● **Work required**
Below are the records; return every line from the one that contains "Dismiss the load error with OK" to the last, exactly, skipping the pictures.

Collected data
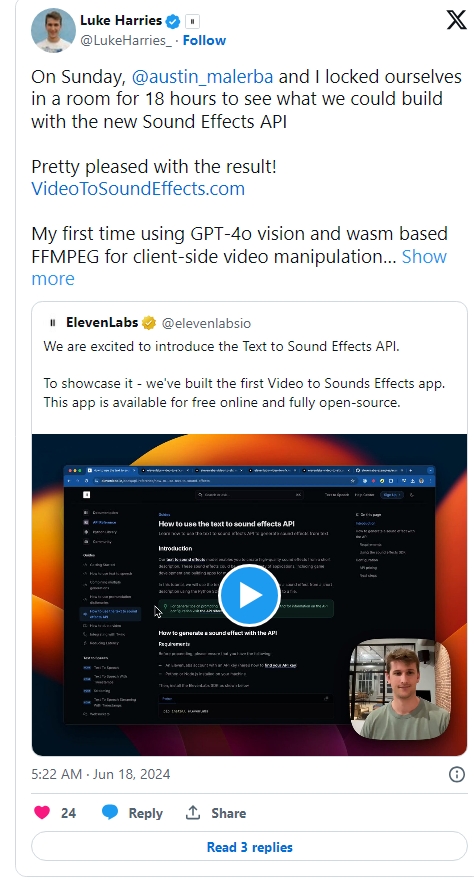The image size is (474, 883).
Task: Open the VideoToSoundEffects.com link
Action: tap(138, 188)
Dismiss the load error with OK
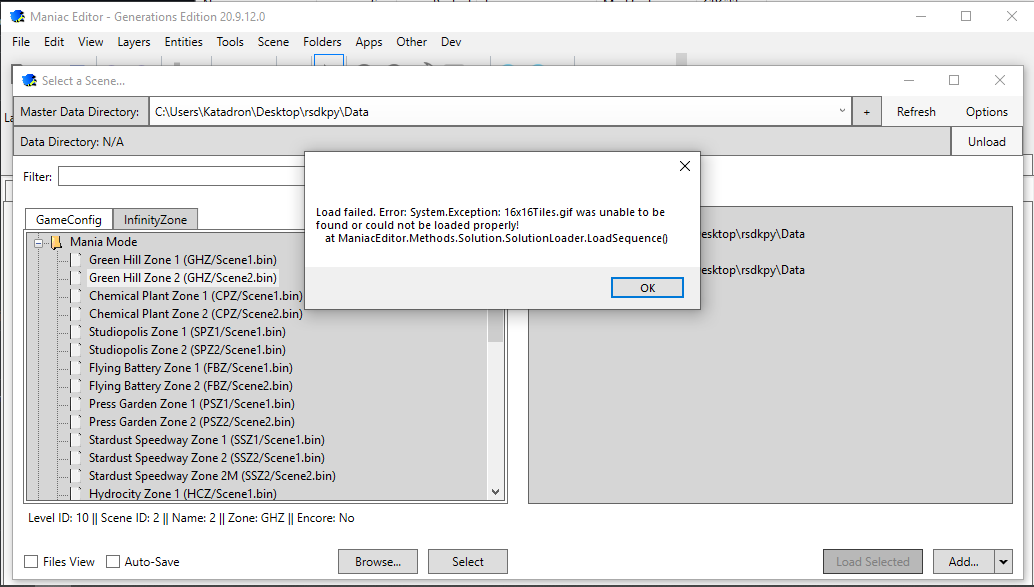This screenshot has width=1034, height=587. click(647, 287)
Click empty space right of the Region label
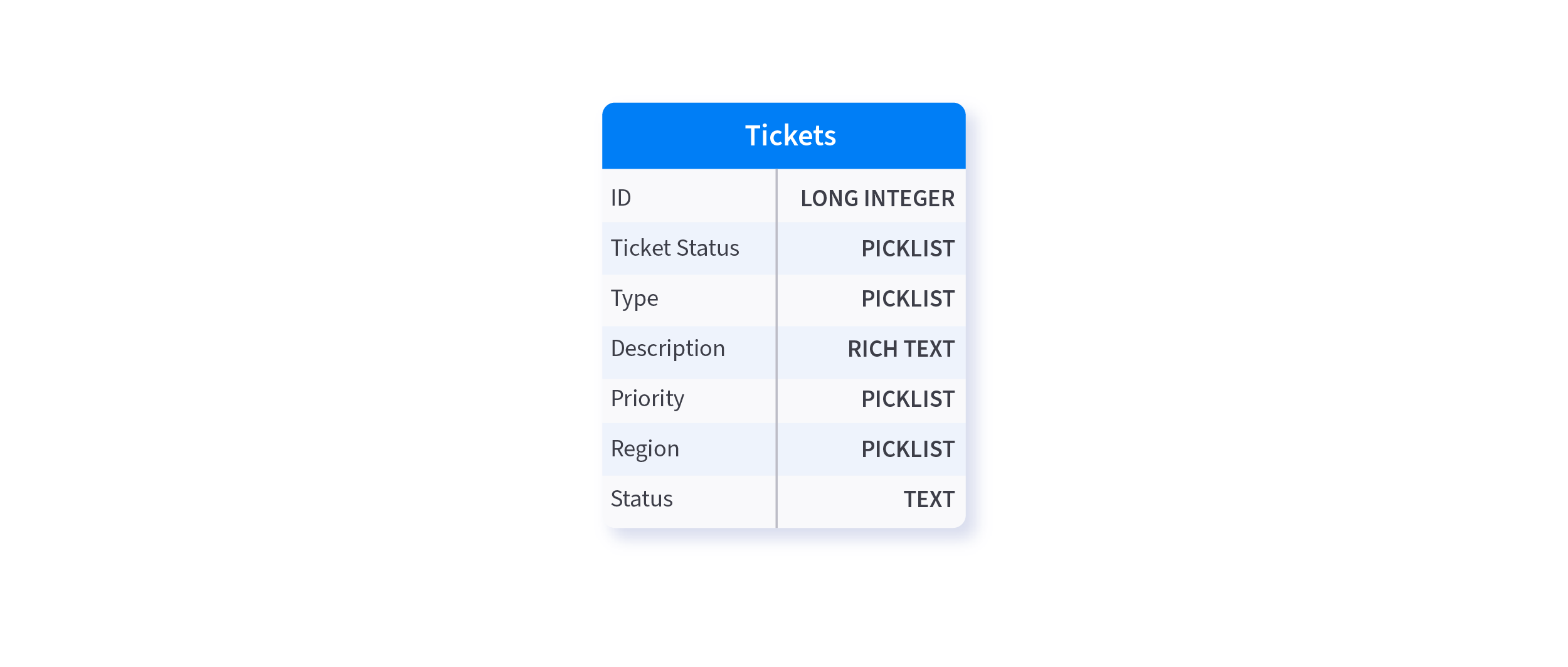The width and height of the screenshot is (1568, 667). point(728,449)
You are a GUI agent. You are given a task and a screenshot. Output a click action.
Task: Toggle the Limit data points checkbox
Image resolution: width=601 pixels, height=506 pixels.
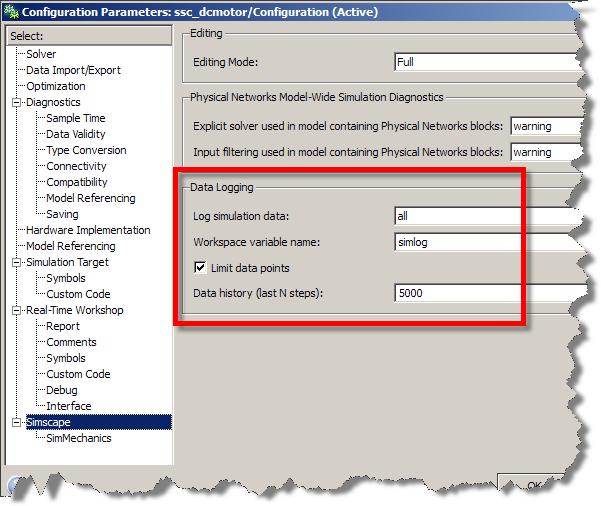(200, 268)
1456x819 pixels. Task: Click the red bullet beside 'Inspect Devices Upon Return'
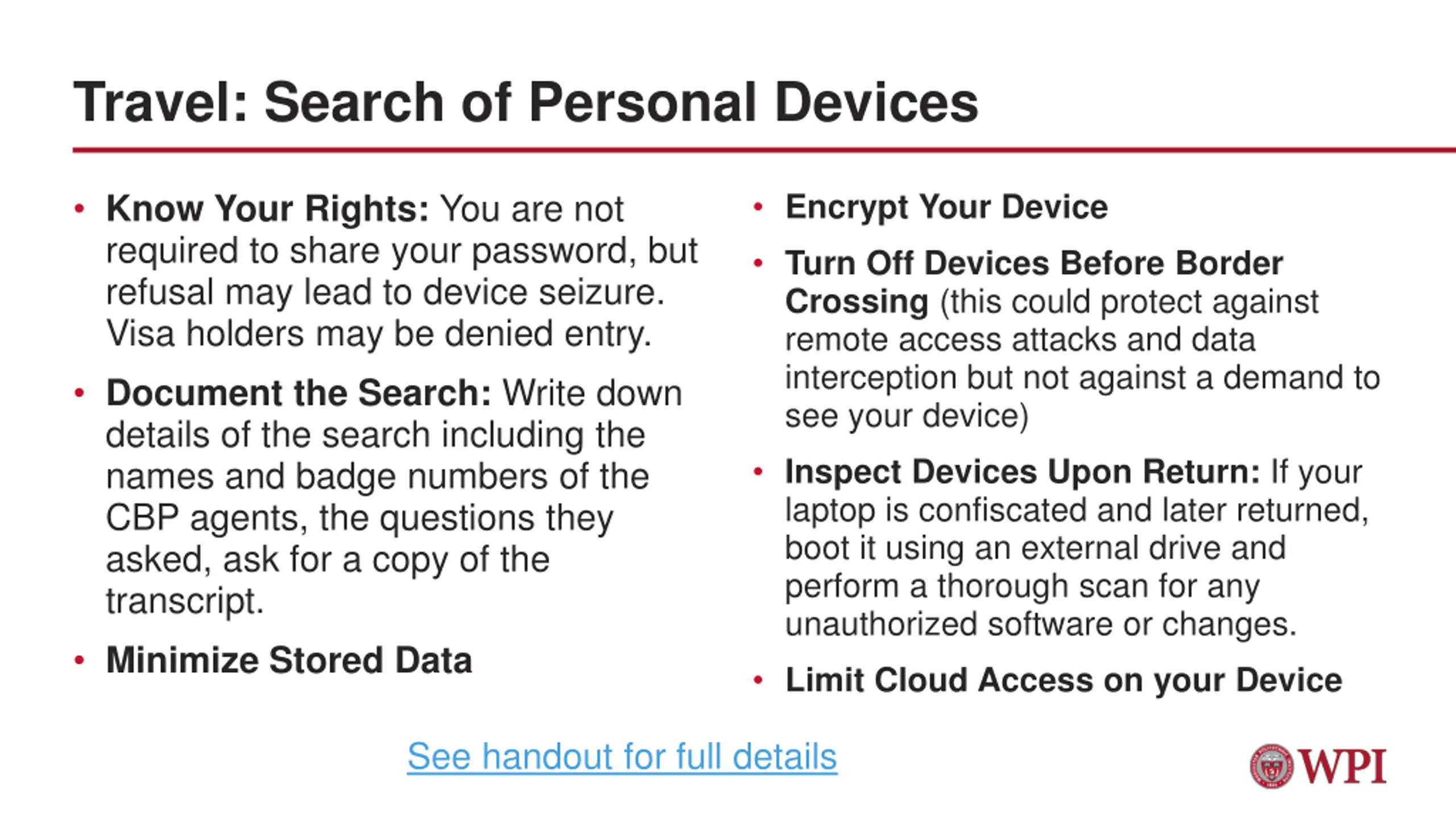point(758,471)
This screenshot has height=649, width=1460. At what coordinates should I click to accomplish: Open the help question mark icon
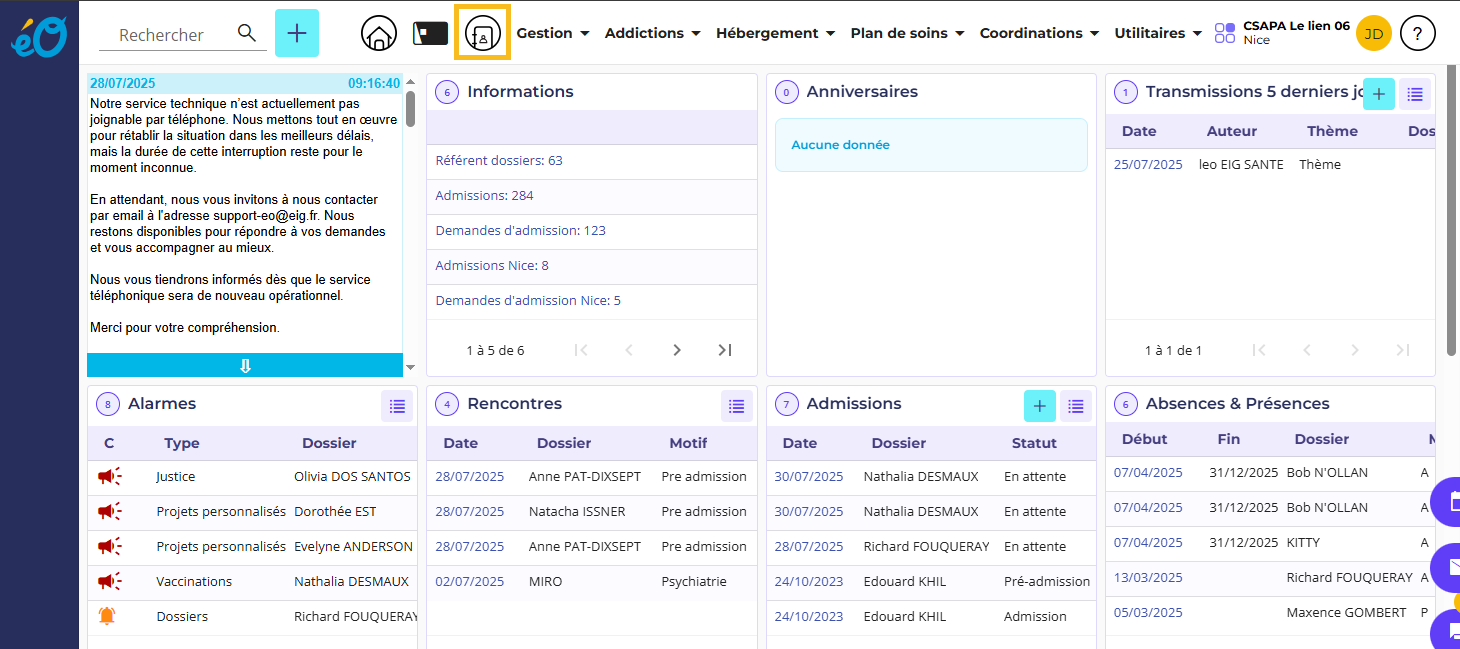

● **Response to this task**
Dismiss the load error with OK
This screenshot has width=1034, height=587. click(647, 287)
Click empty space right of the Region label
The width and height of the screenshot is (1568, 667). point(728,449)
You are a GUI agent. You are given a task and a screenshot. Output a click action.
Task: Toggle the Limit data points checkbox
Image resolution: width=601 pixels, height=506 pixels.
(200, 268)
1456x819 pixels. Task: Click the red bullet beside 'Inspect Devices Upon Return'
point(758,471)
This screenshot has height=649, width=1460. At what coordinates should I click to accomplish: Open the help question mark icon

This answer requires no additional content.